3. W.G. Sebald, all books, many birds. Sebald is of course guilty of the literary abuse of birds, but it’s so much a part of his writing–his wünderkammer/crypt exposure of history, natural and ‘human’, that I can barely fault him for it, he sold it so well. It’s possible he reinvented the literary abuse of birds. Or, if birds, then everything – trees, silkworms, Egypt, deserts, emigrants, attics, telescopes, Napoleon, war, Nabokov, butterflies, and so on. As always, though, when you pull a quote out from its covers, it does look a tad overdone:
“And how fine a place the house seemed to me now that it was imperceptibly nearing the brink of dissolution and silent oblivion. However, on emerging into open air again, I was saddened to see, in one of the otherwise deserted aviaries, a solitary Chinese quail, evidently in a state of dementia, running to and fro along the edge of the cage and shaking its head every time it was about to turn, as if it could not comprehend how it had got into this hopeless fix.” (36, Rings of Saturn).
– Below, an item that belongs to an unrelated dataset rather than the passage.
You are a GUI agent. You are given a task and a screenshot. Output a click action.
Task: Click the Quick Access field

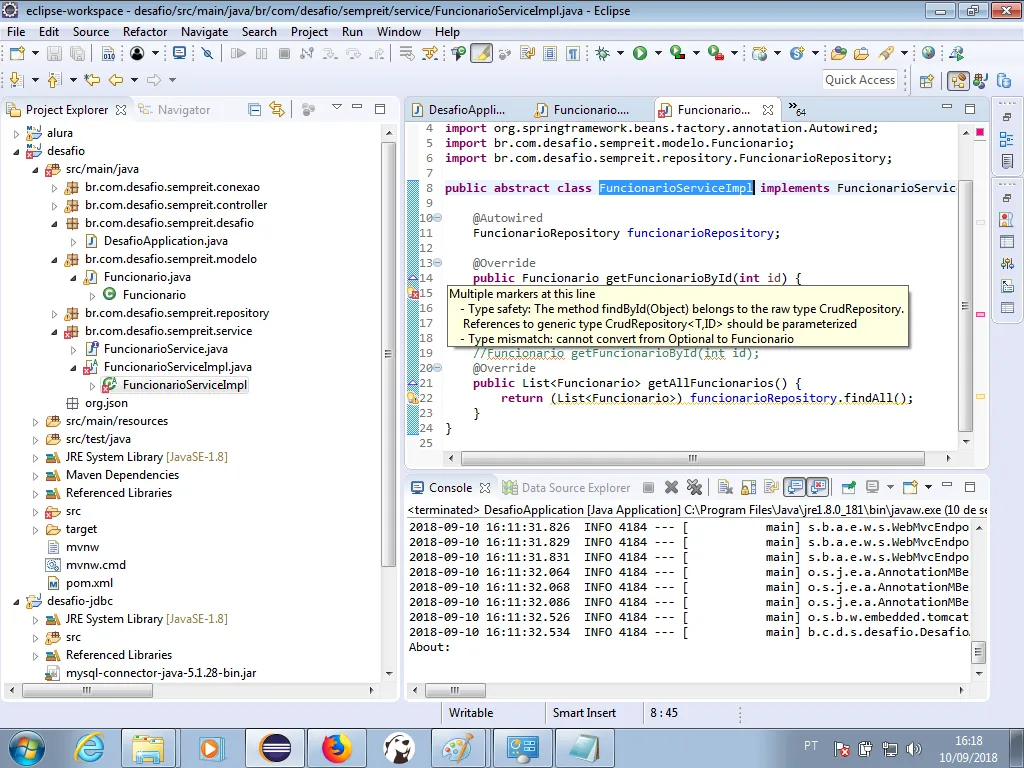click(x=859, y=80)
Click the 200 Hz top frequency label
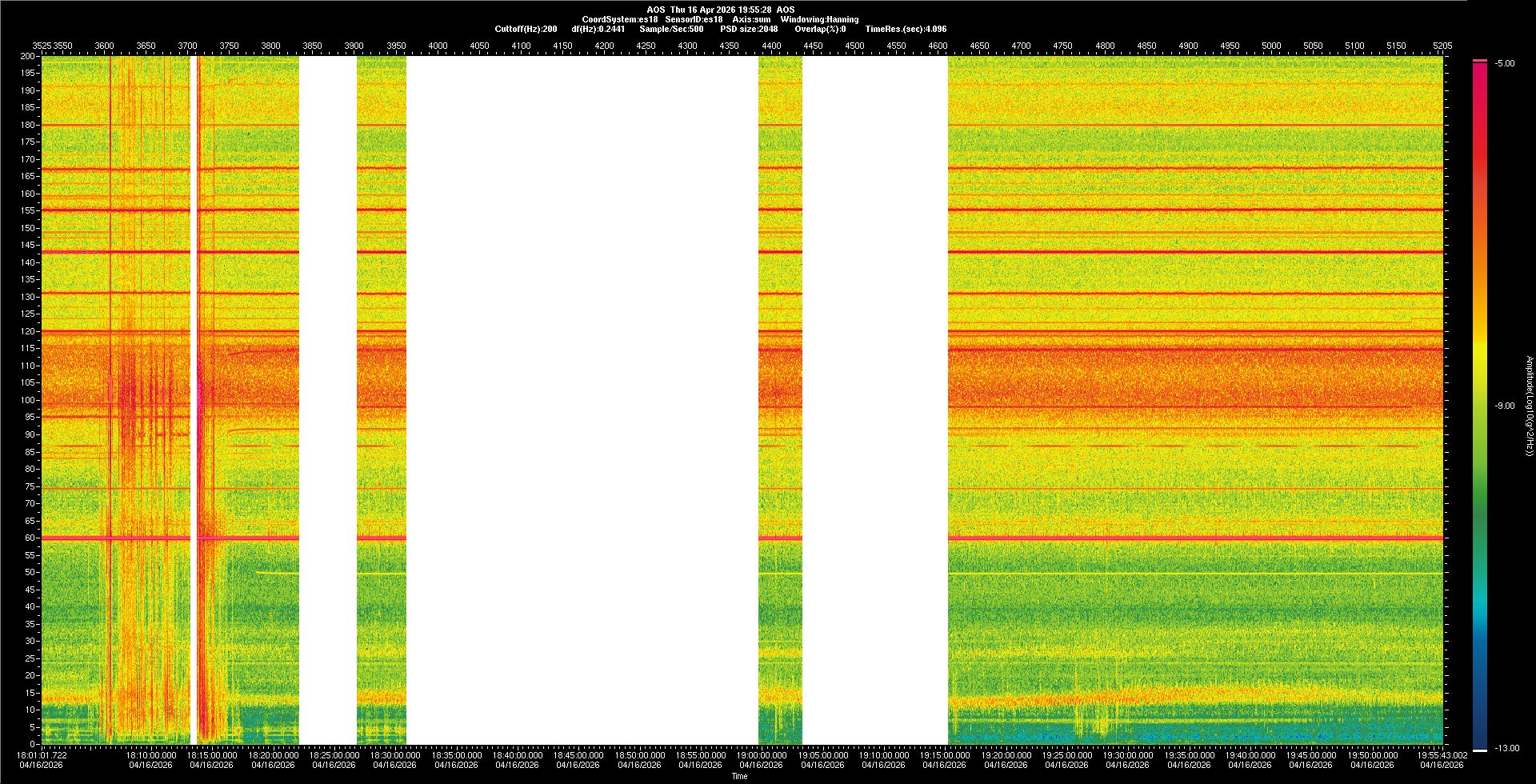This screenshot has height=784, width=1536. [28, 56]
And, after a 1987 hurricane hits the land near his house in Norfolk, destroying the forest:
“Where a short while ago the dawn chorus had at times reached such a pitch that we had to close the bedroom windows, where larks had risen on the morning air above the fields and where, in the evenings, we occasionally heard a nightingale in the thicket, its pure and penetrating song punctuated by theatrical silences, there was now not a living sound.” (268 Rings of Saturn)
I must be too fond of Sebald, for I cannot but admire this sentence, and its observation of birds. There were many mornings, in the thicket of East Palo Alto, the towhees, finches and scrub jays grew so loud on the patio that I regretted feeding them.
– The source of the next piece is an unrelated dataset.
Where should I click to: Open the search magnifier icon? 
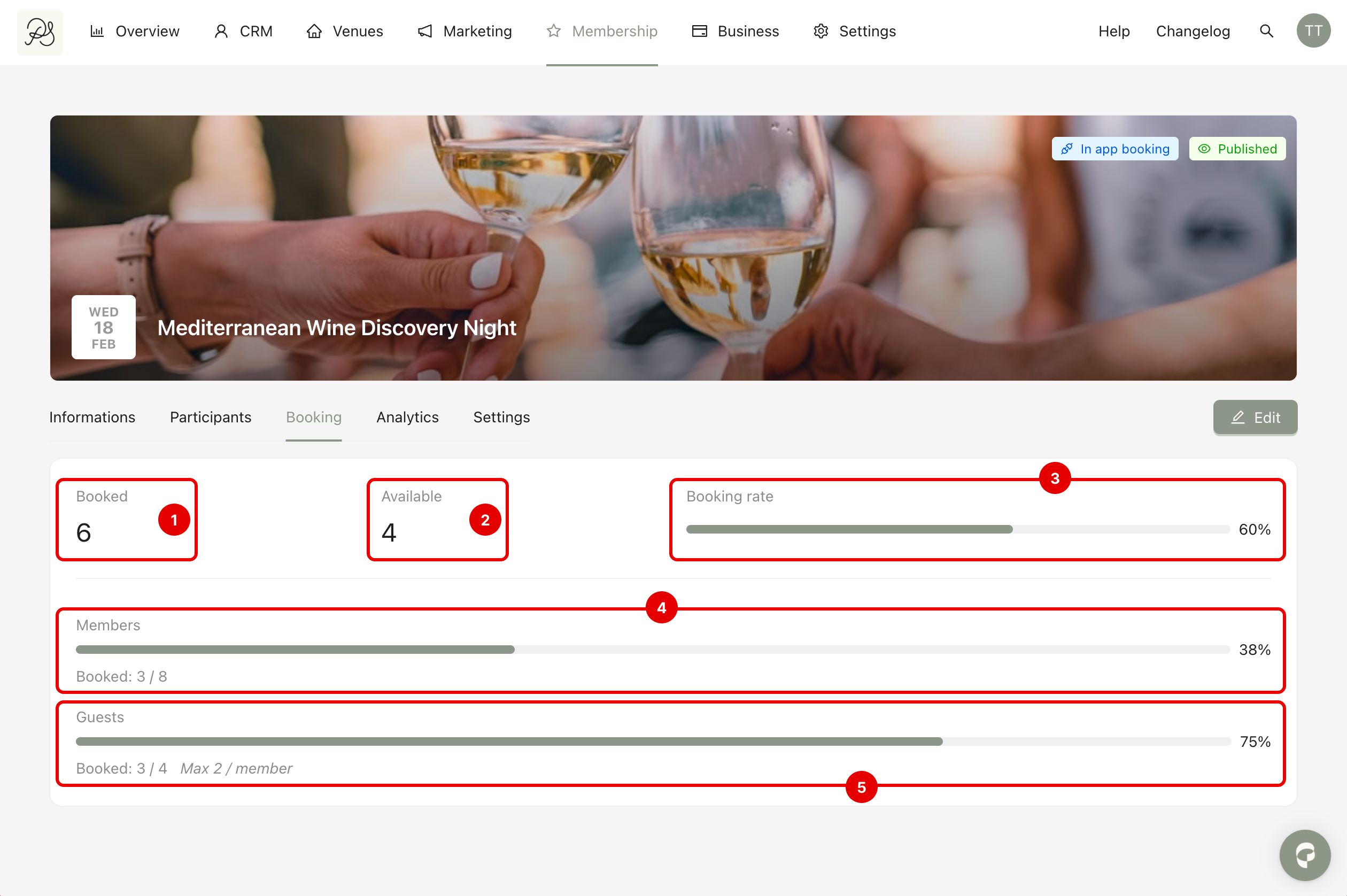tap(1266, 32)
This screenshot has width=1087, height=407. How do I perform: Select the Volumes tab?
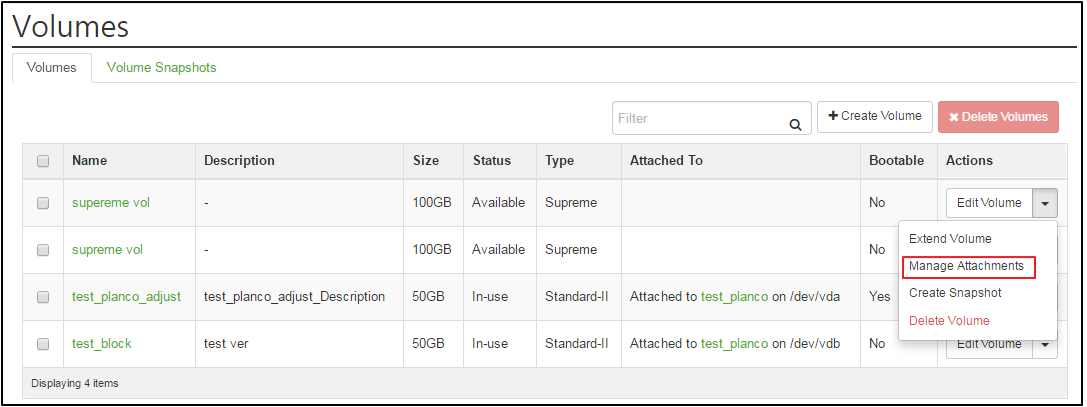[52, 68]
The consequences of the literary abuse of birds are, sadly, unforseen. Yet, also dire. If I may speak for birds when I say that such abuse affects the lives of real birds everywhere, even the nightingales whom no one ever sees because they think, it’s just a literary bird, I will.
Writers who you’d think would be guilty of the literary abuse of birds, but are not:
1. Bruce Chatwin
2. Marilynne Robinson
3. Michael Ondaatje
I’m not totally sure about this, though, so correct me if I’m wrong…or add to my list.